About two months ago I made a thread about how my anxiety was preventing me from getting a part time job: http://www.socialanxietysupport.com/forum/f26/advice-on-getting-a-first-job-107944/

Today I had an actual interview (my first ever), and I actually made it through and got the job. What is the job? Well it's at McDonald's. It might not sound that great to most people, but I'm really quite proud of myself for overcoming my anxiety. 

The only downside is that my mind goes blank sometimes, and it makes me look stupid. Like, at one point, I was trying to take a customer's order and I got really nervous and spent a very long time trying to look for the items on the screen. I relaxed afterwards, thankfully. That's going to take some getting used to... :no So yeah, I'm still really anxious about making mistakes, but at least I got somewhere today. Yay.


----------



## Annie K (Sep 24, 2008)

That's awesome! Congrats


----------



## ready (Sep 2, 2009)

Congrats man!


----------



## Phthalo blend (Feb 5, 2011)

That's freakin fantastic man, and who cares how that job sounds to other people anyways.


----------



## Enora Lively (Dec 31, 2010)

That's great! Congrats Funkadelic! ^^


----------



## ruinMYlife (Nov 23, 2008)

good work man, thats something to be proud of, i was when i first got mine


----------



## sherbert (Jun 24, 2005)

Sounds like an excellent exposure opportunity! Soon, you'll be whispering expletives (away from customers) like the rest of the service industry! 

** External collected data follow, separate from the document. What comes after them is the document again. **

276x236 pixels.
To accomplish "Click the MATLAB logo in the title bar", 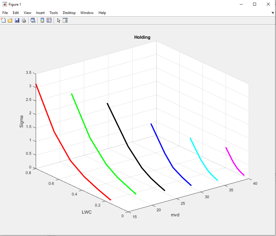I will (x=4, y=4).
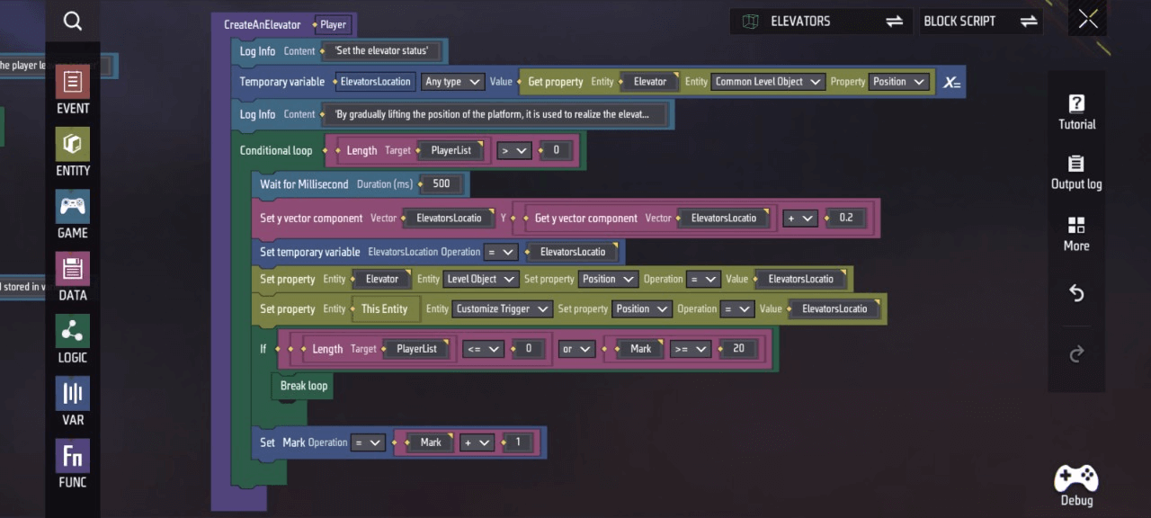1151x518 pixels.
Task: Start the Debug mode
Action: coord(1076,486)
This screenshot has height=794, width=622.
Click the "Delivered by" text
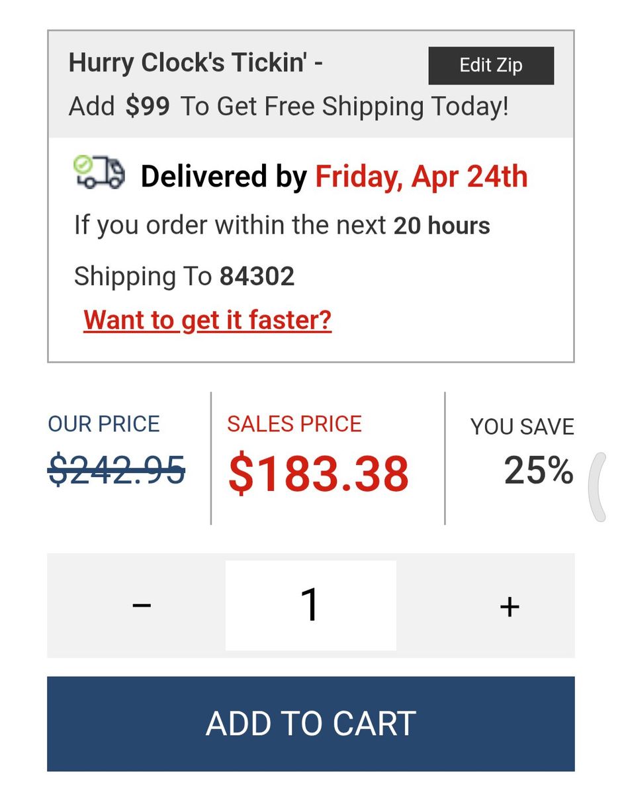[x=224, y=177]

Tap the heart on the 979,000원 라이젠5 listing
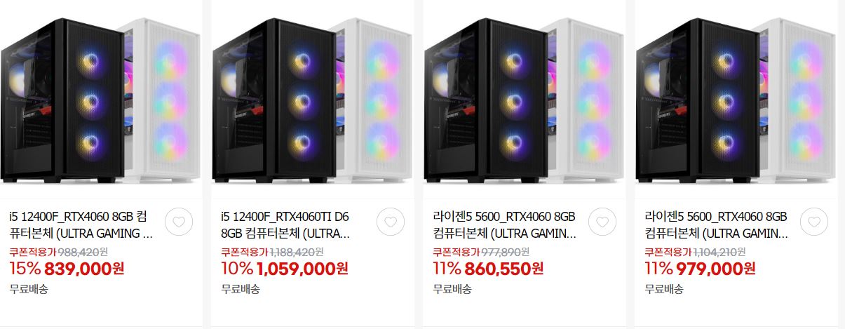[x=814, y=222]
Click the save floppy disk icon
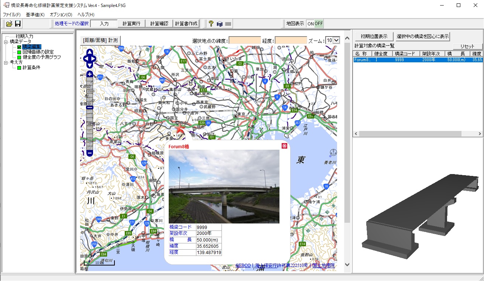 pyautogui.click(x=18, y=24)
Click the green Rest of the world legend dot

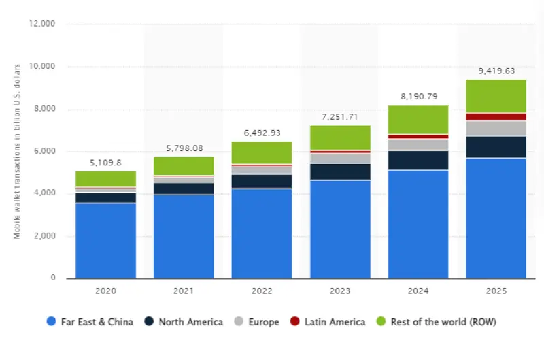coord(381,321)
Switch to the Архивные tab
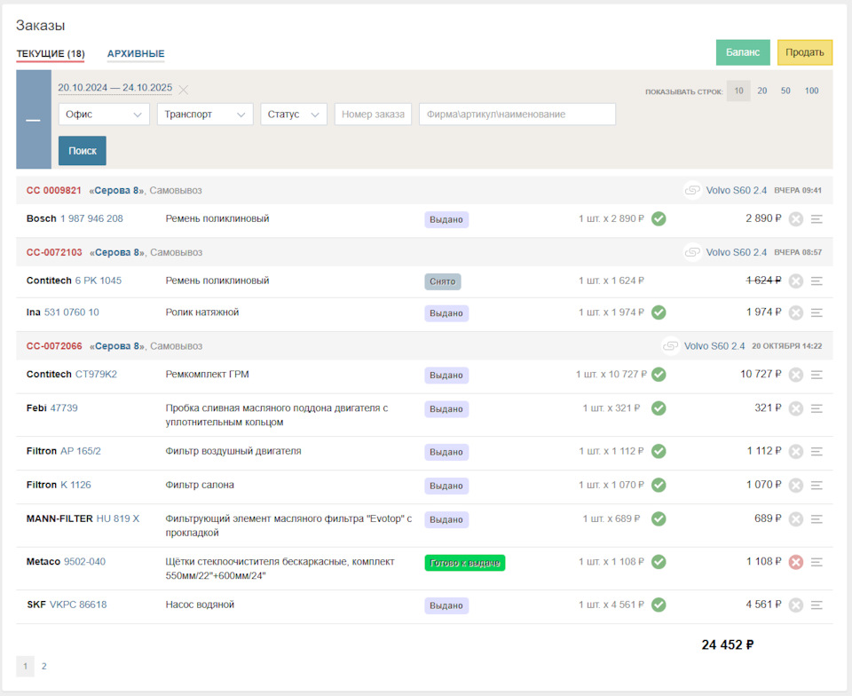Viewport: 852px width, 696px height. tap(136, 53)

Things to note when you're working with the public:
--there are many impatient people, BUT you have to calm yourself to be precise. So initially you're going to be sloooow. Be slow and accurate first. Rather than quick and bumbling. You can get away with the "I'm new here" line for pretty long! 
--don't take anything personally and try to put it all in perspective. People can be jerks, but they are typically angry about situations(e.g. they're being inconvenienced, they feel ripped off, misunderstood etc.). It's difficult to handle people when they're in a funk, definitely call the manager as soon as a person has a melt-down. Expect that it will happen. 
--people can also be genuinely sweet too! You'll see parents encouraging their kids to order their own food and ask questions. You will meet the 'salt of the earth' guy that mentions current events. You'll get a few lucky breaks from people who work for a living. 

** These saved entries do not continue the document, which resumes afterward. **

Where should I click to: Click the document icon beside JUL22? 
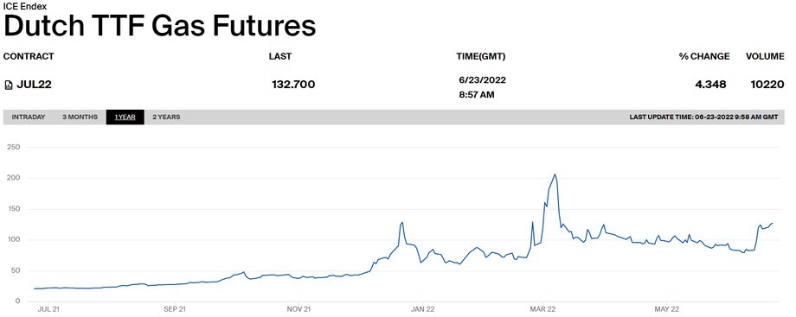tap(8, 85)
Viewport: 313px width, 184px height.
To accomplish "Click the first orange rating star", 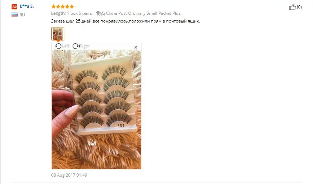I will [53, 7].
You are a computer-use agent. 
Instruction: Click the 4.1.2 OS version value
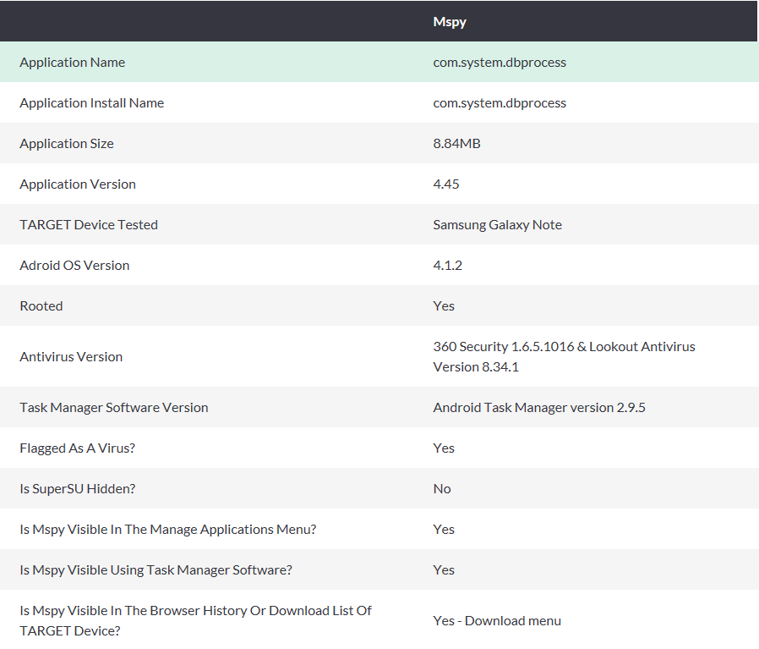447,266
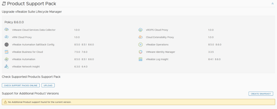The width and height of the screenshot is (277, 109).
Task: Click the Product Support Pack header icon
Action: 4,4

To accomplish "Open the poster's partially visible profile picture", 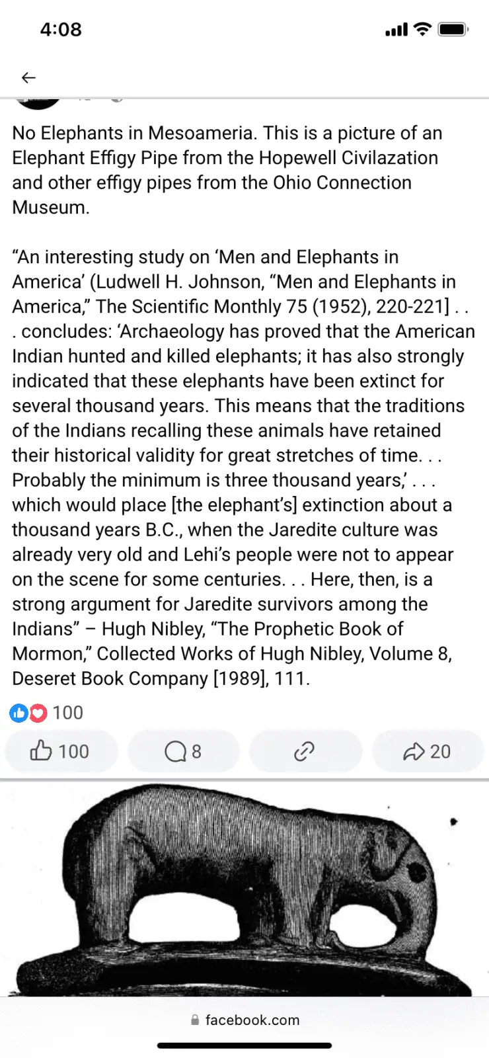I will pos(38,103).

Consider this a 'stepping stone' to something else.


----------



## talkswithkeyboard (Dec 28, 2010)

^ I agree completely with this post having worked in the service industry before.

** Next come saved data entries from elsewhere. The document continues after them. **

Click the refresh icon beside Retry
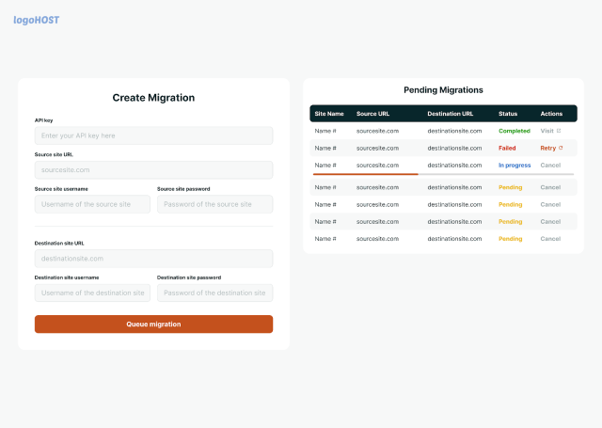The image size is (602, 428). pyautogui.click(x=561, y=148)
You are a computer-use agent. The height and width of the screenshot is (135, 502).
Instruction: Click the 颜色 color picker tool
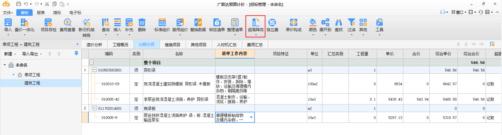[312, 23]
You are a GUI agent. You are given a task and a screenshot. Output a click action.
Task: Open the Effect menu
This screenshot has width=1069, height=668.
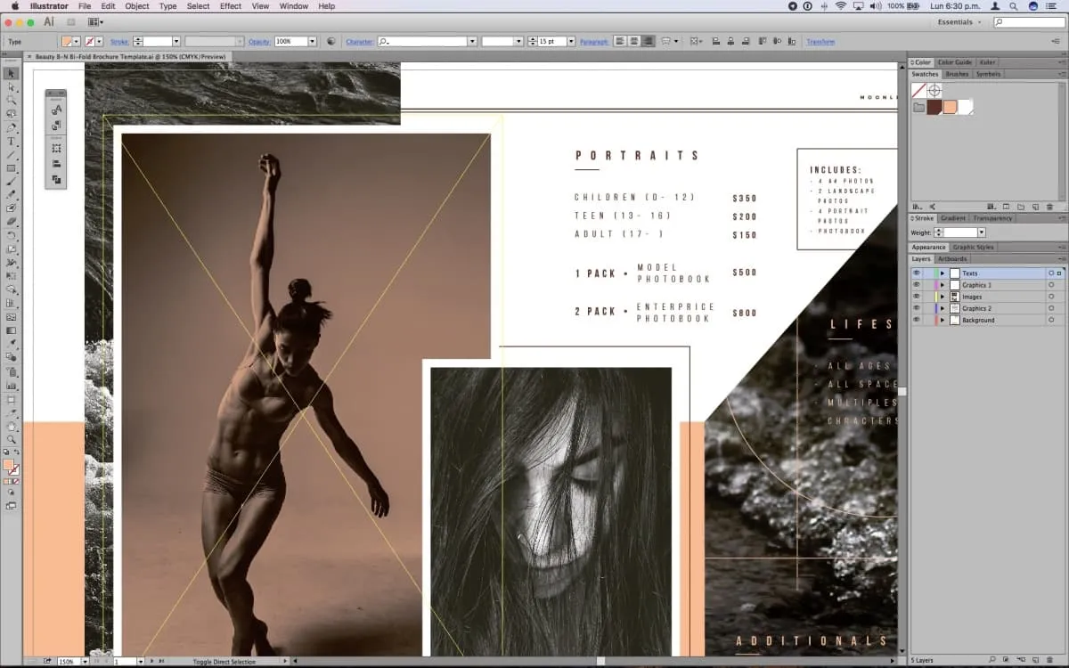pos(230,6)
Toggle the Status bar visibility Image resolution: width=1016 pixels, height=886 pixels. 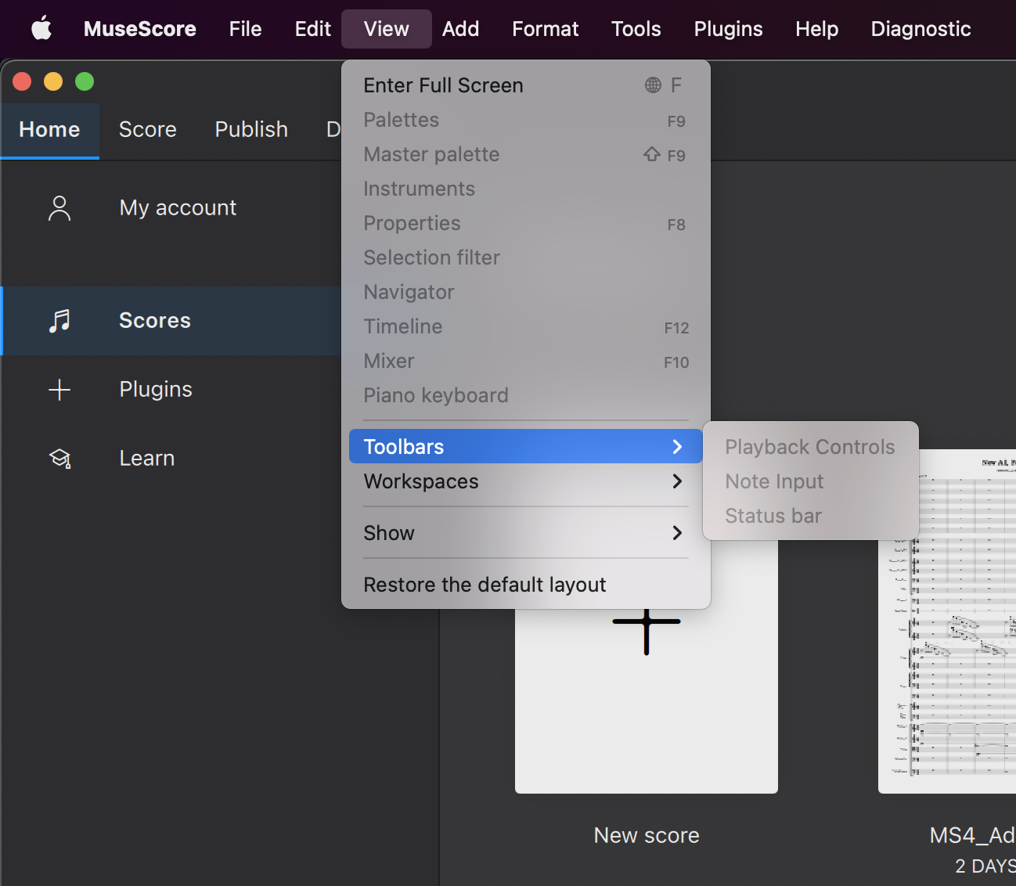[773, 515]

It's common to make mistakes while getting started on the job. Now is the time to ask questions and doing so will also help you gauge the work ethic of your coworkers. (I tend to stick around people with strong ethics, not to take advantage of them, but they give me a kick in the butt to continue to work hard.)

Good luck, and congrats!


----------



## Vip3r (Dec 7, 2010)

That's great! Congrats! :clap


----------



## Sam1911 (Dec 4, 2010)

congrats, you have balls. I don't think I could work taking peoples orders or talking to people all day. Maybe something behind the scenes like making burgers :boogie


----------



## sean88 (Apr 29, 2006)

Congrats! Who cares if it's at McDonalds, it's a job! That's more than I can say. lol


----------



## David561 (Aug 26, 2010)

Congrats! I wish you the best for u and ur anxiety!


----------



## c0ldhands (Jan 18, 2011)

cool, congratulations!
(i need to 'step up my game'!)


----------



## ryobi (Jan 13, 2009)

fantastic...


----------



## IllusionOfHappiness (Sep 6, 2007)

Happy to hear this! 

Just wait till you start getting paid, you'll have a ball man. 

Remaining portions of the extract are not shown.